=== What you should do ===
Please set down, word for word, each line from the one containing "Open Sogou voice input" through the final line of the records below, both included, and nothing else.

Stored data
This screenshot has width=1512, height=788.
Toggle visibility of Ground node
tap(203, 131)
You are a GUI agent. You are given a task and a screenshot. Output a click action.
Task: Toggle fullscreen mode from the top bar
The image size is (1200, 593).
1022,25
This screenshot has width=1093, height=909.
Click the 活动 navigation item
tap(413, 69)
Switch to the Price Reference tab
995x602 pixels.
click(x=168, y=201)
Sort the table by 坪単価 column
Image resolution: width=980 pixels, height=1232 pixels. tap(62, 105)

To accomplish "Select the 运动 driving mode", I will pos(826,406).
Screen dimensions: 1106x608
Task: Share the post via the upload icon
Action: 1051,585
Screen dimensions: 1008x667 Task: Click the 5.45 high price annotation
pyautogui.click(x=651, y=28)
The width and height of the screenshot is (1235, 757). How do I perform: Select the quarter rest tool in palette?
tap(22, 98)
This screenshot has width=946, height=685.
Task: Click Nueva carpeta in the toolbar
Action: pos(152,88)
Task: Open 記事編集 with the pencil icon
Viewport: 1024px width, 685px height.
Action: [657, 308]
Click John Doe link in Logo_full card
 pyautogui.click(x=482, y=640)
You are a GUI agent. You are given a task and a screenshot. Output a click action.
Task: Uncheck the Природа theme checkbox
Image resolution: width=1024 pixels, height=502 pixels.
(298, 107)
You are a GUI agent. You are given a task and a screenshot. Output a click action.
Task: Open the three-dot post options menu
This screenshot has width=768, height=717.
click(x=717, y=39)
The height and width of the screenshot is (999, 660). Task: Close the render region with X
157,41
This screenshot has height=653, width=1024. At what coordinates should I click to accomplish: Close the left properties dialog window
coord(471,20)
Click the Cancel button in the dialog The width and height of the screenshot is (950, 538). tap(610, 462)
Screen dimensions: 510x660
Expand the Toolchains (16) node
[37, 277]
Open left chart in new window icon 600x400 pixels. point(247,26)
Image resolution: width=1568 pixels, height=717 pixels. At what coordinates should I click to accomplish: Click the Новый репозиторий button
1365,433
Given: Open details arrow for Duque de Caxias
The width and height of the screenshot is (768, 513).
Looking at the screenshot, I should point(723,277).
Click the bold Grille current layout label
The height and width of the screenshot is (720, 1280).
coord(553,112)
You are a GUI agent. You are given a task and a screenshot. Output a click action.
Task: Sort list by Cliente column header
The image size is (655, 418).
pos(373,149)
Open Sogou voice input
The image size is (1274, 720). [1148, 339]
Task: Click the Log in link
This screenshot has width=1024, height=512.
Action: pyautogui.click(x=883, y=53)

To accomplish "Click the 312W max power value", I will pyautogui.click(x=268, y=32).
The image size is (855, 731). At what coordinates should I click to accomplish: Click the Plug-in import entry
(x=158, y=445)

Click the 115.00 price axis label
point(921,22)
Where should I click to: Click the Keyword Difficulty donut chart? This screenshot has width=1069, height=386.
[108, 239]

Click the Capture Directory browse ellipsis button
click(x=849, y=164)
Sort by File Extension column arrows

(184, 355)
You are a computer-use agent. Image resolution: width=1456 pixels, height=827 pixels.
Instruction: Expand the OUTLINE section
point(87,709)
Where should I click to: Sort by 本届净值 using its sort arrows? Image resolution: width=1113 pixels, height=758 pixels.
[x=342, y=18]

=== Written solution ===
Open Sogou voice input
The image size is (1274, 720). [1148, 339]
Task: Click the Log in link
This screenshot has width=1024, height=512.
Action: pyautogui.click(x=883, y=53)

To accomplish "Click the 312W max power value", I will pyautogui.click(x=268, y=32).
The image size is (855, 731). At what coordinates should I click to accomplish: Click the Plug-in import entry
(x=158, y=445)

Click the 115.00 price axis label
point(921,22)
Where should I click to: Click the Keyword Difficulty donut chart? This screenshot has width=1069, height=386.
[108, 239]

Click the Capture Directory browse ellipsis button
click(x=849, y=164)
Sort by File Extension column arrows

(184, 355)
You are a computer-use agent. Image resolution: width=1456 pixels, height=827 pixels.
Instruction: Expand the OUTLINE section
point(87,709)
Where should I click to: Sort by 本届净值 using its sort arrows? Image resolution: width=1113 pixels, height=758 pixels.
[x=342, y=18]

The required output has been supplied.